- City: Houston, Texas, USA
- League: Central Hockey League
- Operated: 1965-1969, 1979-1981
- Home arena: Sam Houston Coliseum

Franchise history
- 1963–1965: Omaha Knights
- 1965–1969: Houston Apollos
- 1979–1981: Houston Apollos

= Houston Apollos =

Former professional minor-league ice hockey team in Houston, Texas, United States

The Houston Apollos were a minor professional ice hockey team based in Houston, Texas. They played in the Central Hockey League from 1965 to 1969 and again from 1979 to 1981.

==History==
From 1965 to 1969, they were a farm team of the NHL's Montreal Canadiens. The Canadiens pulled the team out and moved it to Montreal, where they became the Montreal Voyageurs of the American Hockey League. Aside from cutting back on travel costs, the Canadiens cited problems in Houston of low attendance, poor choice of dates in the local arena, and lack of practice time.

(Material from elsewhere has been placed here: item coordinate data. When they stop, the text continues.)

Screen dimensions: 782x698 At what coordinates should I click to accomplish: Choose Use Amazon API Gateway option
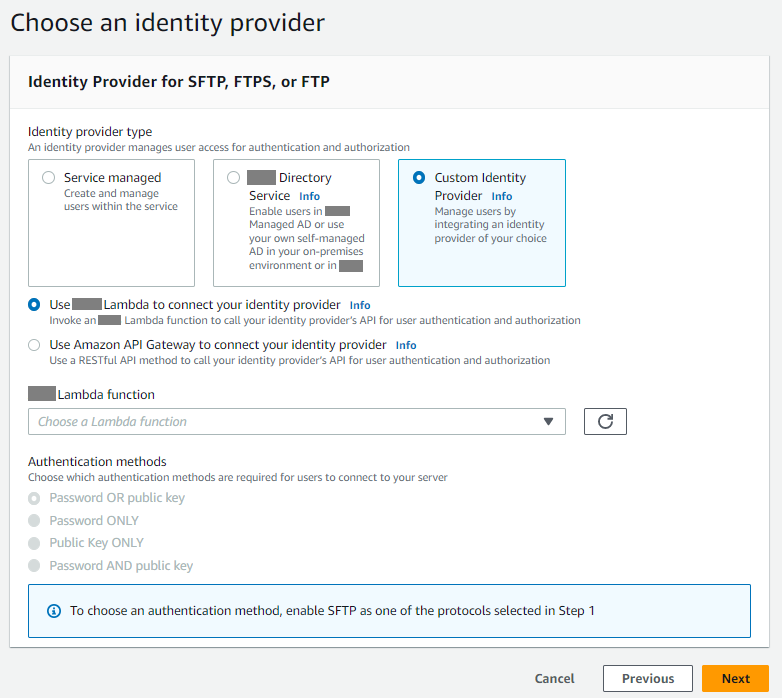[35, 345]
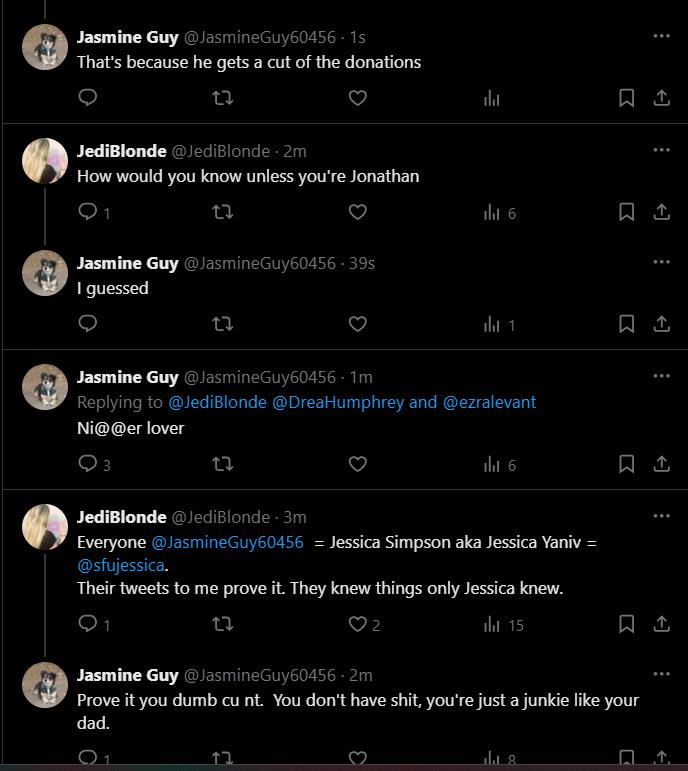Retweet JediBlonde's "Everyone" tweet
This screenshot has width=688, height=771.
tap(224, 624)
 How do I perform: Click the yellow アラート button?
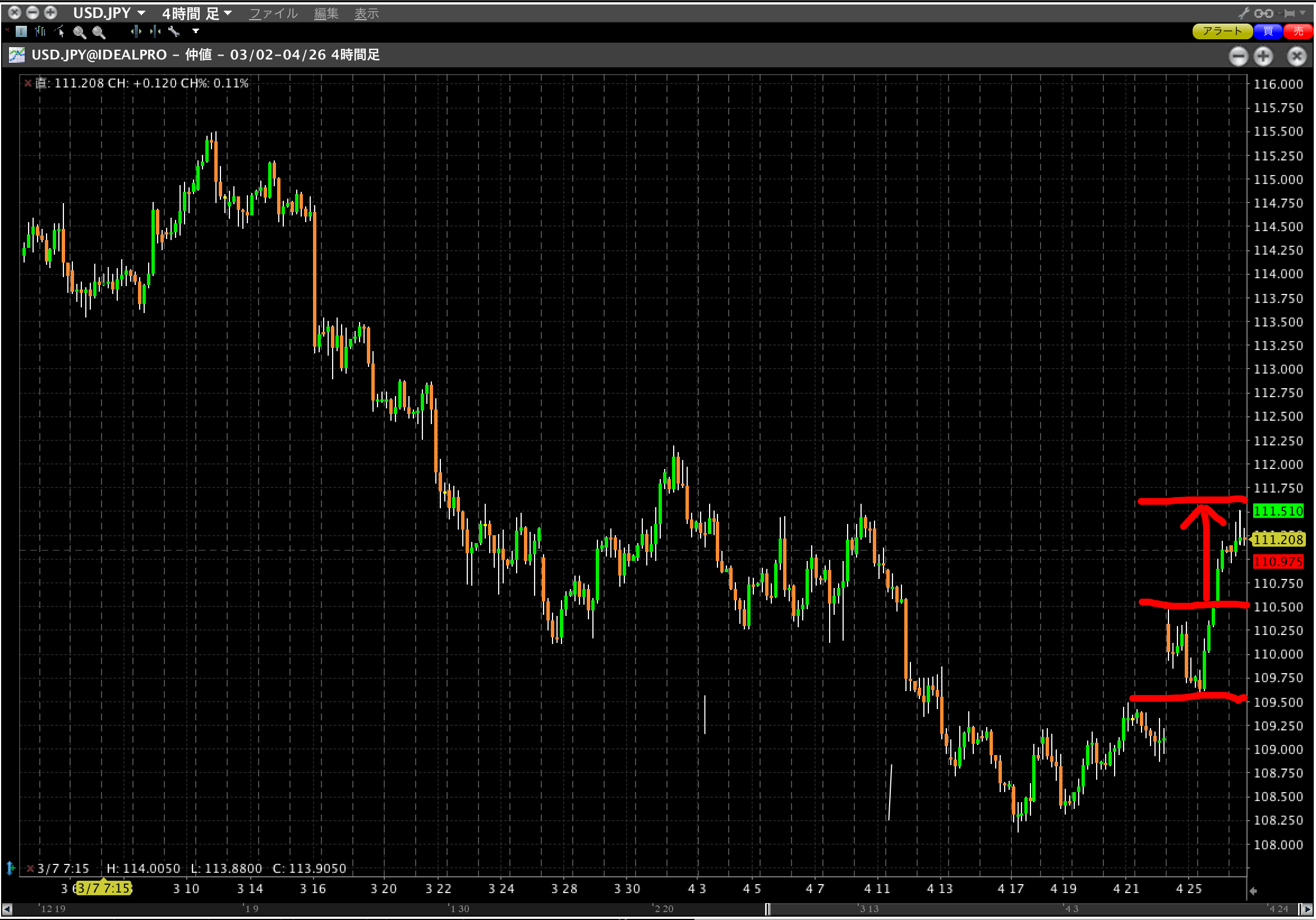click(x=1221, y=31)
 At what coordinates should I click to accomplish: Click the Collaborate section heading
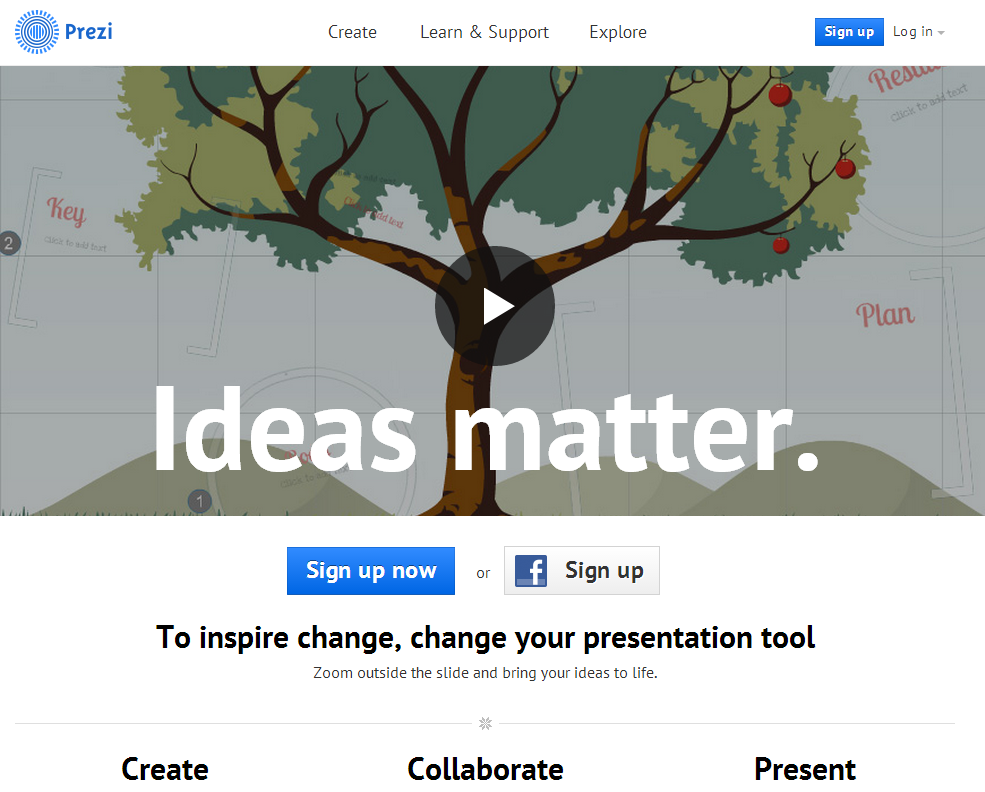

The team was revived in 1979, after the Houston Aeros of the World Hockey Association folded. The team only lasted one and a half seasons before folding on January 8, 1981. The team played in the Sam Houston Coliseum. Unremarkably, before his Hall of Fame NHL career began with the Edmonton Oilers, Mark Messier played 4 games with the Apollos in 1979 before going to Edmonton.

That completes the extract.